# New baby betta



## EvilCandy (Jul 5, 2012)

This is my new betta, I've named it Bob until I know for sure the gender. I got him from Petco 3 days ago. He seems pretty happy and VERY smart!

I was wondering if anyone could tell me what kind of betta this is, how old (I'd guess 2-3 months), and the gender. It might be too early to tell, but I figure some of you might have a better eye than I do. I keep trying to compare photos of adult bettas and it looks like this little one could be anything! :-D


----------



## FrostSinth (Apr 26, 2012)

I'd guess its a female, due to the fin on its bottom(forget what its called). But its a tad too young to tell for sure, though more pictures might help 

Also, I think its a VT, but it could surprise you to become a DeT or HM. Needs to grow out for that too 

~Frost


----------



## michbelle (Mar 16, 2012)

I feel like it's a female too.


----------



## EvilCandy (Jul 5, 2012)

Here's one I took just this morning. This little baby swims around too quickly for my digital camera, so I had to take several shots to get one as clear as this. I hope this helps. I might just wait another week or two and post more once s/he's grown a bit more. Although, I don't know if it's just wishful thinking or reality, but this baby looks bigger than it did when I got it a few days ago.


----------



## Qw3rTy (Jul 4, 2012)

i think its a vieltail female.


----------



## betta lover1507 (Aug 6, 2011)

HE LOOKS LIKE CHARLOTTE o.o she is a baby betta too, but has a noticeable eggspot, and her fins aren't growing very long 
he's adorable too


----------



## betta lover1507 (Aug 6, 2011)

<<pic of charlotte


----------



## Destinystar (May 26, 2012)

No idea but he or she is sure adorable .


----------



## dramaqueen (Jul 7, 2008)

How cute and tiny!
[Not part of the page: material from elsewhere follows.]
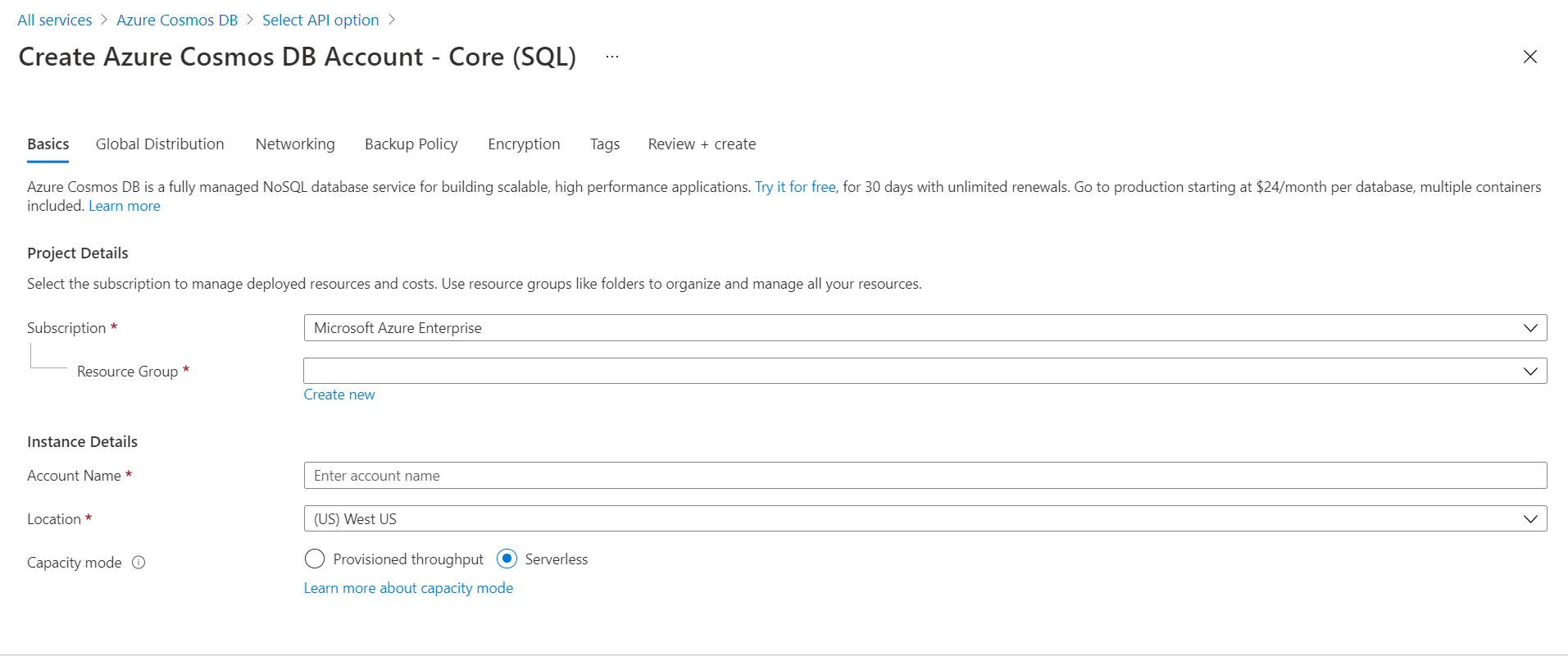Expand the Subscription dropdown

[x=925, y=328]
I love baby bettas.


----------



## EvilCandy (Jul 5, 2012)

Your Charlotte is super cute! These babies are just so precious! I can't wait to see them grown up to their full potential! ^-^


----------



## betta lover1507 (Aug 6, 2011)

Charlotte is the size of a normal sized betta, without fins. am happy i chosed her though  and thanks
me too :3 she is to big for micro pellets so she moved on to small adult pellets


----------